• _Passage_:
==================================================
Annual Students Conferences at Humboldt: Conferences
 
Utopian Thoughts


Participants & Abstracts

Dave Lojek
Humboldt-Universität zu Berlin

Dave Lojek received his MA here at Humboldt in 2004 in English & American Studies / Cultural Studies. He currently prepares a dissertation about Greg Egan. In the last few years Dave has also made several short films, given papers at conferences like this one, chaired creative writing seminars and a poetry club, worked at a cultural institution, published poetry. His interests focus on new media, scifi, postmodernity, travelling, and literature in general. In his spare time Dave organizes a group of PhD students and their monthly meetings, learns Swedish and works as film critic.

Paper:
Posthumans in Fact and Fiction
Notes on the Abolition of Death and the Transmigration into the Digital?

Regardless of their utopian or dystopian nature, imagined societies (or non-places) need participants or citizens. When one surveys (pre-)history to the present, there is one obvious constant: due to their decaying biological data carriers (bodies), all humans die individually. Even before the invention of alphabets or high cultures societies observed and understood death. To cope with it they invented the soul, afterlife, gods, providence, clerical hierarchies, erected necropolises, pyramids and ancestral cults, most of which still exist to this very day.
==================================================
• _Information supplied_:
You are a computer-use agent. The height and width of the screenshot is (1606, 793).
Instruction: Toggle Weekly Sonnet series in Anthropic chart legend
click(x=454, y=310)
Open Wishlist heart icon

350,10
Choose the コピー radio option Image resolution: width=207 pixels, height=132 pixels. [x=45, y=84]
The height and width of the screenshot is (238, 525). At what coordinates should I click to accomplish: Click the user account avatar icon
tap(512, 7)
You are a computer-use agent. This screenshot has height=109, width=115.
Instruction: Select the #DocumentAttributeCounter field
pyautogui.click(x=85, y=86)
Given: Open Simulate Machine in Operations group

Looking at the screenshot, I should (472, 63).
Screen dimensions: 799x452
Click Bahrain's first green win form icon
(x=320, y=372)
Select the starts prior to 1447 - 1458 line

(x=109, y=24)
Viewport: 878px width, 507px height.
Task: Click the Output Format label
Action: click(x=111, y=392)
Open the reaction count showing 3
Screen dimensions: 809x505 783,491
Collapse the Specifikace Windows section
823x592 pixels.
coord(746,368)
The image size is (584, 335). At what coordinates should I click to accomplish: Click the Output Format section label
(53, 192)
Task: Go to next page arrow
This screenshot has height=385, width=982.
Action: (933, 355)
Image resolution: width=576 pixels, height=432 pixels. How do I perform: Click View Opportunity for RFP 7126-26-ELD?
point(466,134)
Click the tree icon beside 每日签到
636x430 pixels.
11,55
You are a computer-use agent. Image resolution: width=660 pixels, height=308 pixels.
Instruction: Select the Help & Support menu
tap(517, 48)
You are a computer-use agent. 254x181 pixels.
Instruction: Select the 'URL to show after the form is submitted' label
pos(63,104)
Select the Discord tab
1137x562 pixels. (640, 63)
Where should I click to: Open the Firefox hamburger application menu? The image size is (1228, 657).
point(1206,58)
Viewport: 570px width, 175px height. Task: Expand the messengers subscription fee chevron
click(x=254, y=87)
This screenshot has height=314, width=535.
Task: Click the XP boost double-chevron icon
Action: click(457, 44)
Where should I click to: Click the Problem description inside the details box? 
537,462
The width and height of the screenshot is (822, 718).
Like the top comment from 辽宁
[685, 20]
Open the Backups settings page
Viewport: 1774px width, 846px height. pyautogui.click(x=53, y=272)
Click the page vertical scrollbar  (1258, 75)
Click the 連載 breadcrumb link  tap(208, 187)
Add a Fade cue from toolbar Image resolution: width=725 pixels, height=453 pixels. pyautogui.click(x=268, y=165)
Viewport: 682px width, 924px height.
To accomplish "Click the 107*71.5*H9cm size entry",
==================================================
Carry the conference abstract on posthumans and the abolition of death further, starting after its last sentence. The entries are drawn from a different source than the conference text.

• _Output for this exercise_:
Yet something changes. An ever accelerating technological and scientific progress led thinkers to question the reign of death and to discard religion. While only gods were immortal in mythologies, man could now dream to attain a prolonged or even infinite existence.

This presentation will sample ideas from many sources (literature, science, film) that focus on posthumans. While cyborgs walk among us already, AIs and uploaded consciousnesses still seem to belong to scifi as long as the human brain puzzles surgeons, neuro-scientists and psychologists. Yet only with decoding and scanning brains and their content can humanity shed the genetically predetermined decay of bodies.

There will be intermediate phases where humans augment and improve their bodies and gradually begin to interface with the expanding cyberspace networks. Societies like those differ from ours in so many ways, that the presentation can only name a few highlights. Dave's dissertation expands on this issue with a focus on Greg Egan's work, which will be touched upon here but briefly.